* [What you are asked to do] Provide only the number of lines in the data below that contain the word "help".

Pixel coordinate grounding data
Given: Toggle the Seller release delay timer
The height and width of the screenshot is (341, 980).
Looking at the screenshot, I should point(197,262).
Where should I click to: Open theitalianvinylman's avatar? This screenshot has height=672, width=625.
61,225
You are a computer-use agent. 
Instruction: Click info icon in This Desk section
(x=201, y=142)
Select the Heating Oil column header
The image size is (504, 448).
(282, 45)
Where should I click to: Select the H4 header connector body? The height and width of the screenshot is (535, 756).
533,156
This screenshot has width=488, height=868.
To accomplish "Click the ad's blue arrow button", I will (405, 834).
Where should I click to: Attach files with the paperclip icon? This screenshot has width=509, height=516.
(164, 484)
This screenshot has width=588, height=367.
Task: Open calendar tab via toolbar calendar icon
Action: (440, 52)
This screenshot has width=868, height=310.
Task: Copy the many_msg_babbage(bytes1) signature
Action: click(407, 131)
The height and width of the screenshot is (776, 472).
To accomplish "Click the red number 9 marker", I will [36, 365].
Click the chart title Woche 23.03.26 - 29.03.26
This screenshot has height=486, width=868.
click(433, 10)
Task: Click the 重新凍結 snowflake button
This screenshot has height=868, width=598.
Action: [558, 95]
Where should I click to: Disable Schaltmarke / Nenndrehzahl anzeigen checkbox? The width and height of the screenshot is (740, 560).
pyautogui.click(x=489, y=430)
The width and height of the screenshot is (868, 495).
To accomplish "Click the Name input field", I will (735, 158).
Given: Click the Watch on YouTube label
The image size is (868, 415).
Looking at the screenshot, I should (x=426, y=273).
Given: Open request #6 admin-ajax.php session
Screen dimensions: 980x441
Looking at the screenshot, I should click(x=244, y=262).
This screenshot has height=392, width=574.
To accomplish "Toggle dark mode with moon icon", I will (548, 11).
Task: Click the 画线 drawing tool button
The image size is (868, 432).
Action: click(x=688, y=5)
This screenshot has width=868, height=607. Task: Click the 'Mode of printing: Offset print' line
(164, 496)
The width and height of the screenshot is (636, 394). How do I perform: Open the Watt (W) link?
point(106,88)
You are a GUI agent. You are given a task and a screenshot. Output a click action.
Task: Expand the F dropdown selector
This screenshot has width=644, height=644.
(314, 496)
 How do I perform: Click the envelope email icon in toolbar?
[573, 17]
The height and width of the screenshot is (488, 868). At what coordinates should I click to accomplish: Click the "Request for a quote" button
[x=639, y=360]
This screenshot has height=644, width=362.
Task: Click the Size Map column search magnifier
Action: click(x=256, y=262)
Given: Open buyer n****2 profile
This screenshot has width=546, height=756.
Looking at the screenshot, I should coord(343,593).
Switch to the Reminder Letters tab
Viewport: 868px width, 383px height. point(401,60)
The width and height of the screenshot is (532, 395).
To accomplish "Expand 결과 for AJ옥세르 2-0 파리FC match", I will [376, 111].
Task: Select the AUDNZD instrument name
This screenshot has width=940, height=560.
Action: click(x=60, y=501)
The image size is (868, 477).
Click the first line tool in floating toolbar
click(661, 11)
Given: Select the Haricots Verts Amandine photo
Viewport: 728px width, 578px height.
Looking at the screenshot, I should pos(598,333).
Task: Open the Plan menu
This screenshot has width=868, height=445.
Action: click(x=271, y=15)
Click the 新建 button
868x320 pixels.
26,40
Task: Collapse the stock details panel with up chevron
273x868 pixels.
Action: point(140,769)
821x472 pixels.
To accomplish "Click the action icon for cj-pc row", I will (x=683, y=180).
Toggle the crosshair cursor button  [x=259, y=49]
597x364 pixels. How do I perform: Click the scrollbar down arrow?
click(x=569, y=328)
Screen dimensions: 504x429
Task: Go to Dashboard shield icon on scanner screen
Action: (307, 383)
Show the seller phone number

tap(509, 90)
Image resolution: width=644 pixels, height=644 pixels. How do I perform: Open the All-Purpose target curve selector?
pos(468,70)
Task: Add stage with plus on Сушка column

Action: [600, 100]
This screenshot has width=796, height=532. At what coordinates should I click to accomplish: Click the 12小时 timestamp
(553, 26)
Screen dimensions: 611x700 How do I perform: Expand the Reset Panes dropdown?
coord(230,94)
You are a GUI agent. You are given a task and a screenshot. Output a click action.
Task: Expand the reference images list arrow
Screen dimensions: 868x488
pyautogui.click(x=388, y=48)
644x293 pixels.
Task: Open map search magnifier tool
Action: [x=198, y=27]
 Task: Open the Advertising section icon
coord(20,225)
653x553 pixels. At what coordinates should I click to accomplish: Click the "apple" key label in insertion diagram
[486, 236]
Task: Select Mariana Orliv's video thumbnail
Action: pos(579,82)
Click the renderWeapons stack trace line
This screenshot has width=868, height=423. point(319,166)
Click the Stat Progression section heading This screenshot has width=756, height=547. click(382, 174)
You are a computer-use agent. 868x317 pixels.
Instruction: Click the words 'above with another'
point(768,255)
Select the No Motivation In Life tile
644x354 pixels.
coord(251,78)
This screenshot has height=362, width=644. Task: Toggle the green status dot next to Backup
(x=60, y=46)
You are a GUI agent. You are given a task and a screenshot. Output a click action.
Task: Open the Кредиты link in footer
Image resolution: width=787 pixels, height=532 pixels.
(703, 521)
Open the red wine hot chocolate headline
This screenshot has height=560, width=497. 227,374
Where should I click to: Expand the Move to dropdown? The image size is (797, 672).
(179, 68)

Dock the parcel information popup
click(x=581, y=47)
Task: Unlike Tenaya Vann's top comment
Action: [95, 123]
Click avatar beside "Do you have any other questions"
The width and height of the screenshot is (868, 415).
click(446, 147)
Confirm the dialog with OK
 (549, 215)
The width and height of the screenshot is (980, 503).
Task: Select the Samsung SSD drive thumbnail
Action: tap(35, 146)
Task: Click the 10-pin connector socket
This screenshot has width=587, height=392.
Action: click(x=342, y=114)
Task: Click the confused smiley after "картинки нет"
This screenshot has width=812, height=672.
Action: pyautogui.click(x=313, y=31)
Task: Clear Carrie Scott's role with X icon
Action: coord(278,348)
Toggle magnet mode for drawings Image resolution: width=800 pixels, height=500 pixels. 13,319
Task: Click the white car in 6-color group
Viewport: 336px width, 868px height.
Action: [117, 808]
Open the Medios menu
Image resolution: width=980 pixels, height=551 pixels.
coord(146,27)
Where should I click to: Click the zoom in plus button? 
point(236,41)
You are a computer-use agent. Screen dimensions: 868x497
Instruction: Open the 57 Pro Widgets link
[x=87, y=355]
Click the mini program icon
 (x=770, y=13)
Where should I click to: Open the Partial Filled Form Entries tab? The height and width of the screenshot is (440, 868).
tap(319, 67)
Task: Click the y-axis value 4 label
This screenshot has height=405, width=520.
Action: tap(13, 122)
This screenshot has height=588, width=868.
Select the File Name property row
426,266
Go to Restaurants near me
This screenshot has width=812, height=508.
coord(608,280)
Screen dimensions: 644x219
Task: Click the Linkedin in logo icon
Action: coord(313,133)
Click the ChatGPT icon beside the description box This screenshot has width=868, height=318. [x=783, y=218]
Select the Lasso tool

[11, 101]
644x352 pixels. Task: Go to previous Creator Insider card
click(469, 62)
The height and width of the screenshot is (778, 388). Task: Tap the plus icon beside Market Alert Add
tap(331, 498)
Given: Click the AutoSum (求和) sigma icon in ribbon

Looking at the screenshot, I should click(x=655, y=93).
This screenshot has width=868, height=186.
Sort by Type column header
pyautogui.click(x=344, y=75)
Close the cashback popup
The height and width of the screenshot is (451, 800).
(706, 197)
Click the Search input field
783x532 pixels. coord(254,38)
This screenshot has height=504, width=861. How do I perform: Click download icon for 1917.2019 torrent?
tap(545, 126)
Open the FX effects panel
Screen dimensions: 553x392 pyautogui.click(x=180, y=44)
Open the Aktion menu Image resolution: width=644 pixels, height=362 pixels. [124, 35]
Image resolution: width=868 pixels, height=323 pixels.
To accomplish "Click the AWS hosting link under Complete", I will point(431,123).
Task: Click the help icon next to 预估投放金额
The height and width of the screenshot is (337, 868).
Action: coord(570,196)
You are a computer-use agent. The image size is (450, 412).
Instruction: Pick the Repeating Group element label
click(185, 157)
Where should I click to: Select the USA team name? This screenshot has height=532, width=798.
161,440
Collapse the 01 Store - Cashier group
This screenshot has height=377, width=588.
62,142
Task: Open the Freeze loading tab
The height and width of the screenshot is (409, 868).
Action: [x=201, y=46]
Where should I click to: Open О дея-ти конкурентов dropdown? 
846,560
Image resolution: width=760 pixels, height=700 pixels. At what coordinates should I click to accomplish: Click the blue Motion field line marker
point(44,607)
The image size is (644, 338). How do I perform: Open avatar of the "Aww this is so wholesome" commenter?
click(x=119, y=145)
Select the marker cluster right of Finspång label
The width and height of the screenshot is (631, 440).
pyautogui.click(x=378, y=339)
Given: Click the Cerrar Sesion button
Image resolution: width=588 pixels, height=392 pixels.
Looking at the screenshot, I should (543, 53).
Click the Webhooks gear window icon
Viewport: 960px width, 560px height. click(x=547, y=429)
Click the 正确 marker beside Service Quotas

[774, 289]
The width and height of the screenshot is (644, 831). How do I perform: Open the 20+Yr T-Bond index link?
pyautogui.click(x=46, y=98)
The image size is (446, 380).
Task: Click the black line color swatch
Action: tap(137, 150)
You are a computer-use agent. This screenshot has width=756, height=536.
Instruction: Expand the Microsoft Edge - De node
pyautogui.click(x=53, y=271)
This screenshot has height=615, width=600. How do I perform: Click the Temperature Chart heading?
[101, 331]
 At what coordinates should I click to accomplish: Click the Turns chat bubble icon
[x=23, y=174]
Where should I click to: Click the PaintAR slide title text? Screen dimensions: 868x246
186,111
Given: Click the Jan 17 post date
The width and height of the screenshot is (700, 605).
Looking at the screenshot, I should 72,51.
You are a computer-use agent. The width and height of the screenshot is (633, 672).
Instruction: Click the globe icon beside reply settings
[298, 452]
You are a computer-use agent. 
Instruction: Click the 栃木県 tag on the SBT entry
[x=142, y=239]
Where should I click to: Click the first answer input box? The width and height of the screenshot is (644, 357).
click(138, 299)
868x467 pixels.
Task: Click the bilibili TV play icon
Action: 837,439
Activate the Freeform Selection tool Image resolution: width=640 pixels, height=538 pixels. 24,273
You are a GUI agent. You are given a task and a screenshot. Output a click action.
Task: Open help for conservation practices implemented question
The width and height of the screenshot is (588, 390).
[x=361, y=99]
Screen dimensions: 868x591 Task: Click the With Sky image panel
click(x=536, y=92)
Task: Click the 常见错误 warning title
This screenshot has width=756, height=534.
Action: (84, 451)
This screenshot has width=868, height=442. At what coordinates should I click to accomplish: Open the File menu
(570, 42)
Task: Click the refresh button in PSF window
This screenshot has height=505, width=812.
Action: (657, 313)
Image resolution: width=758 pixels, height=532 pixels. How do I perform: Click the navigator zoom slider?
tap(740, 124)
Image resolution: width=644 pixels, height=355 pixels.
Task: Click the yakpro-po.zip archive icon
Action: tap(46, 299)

* [Exercise output] 2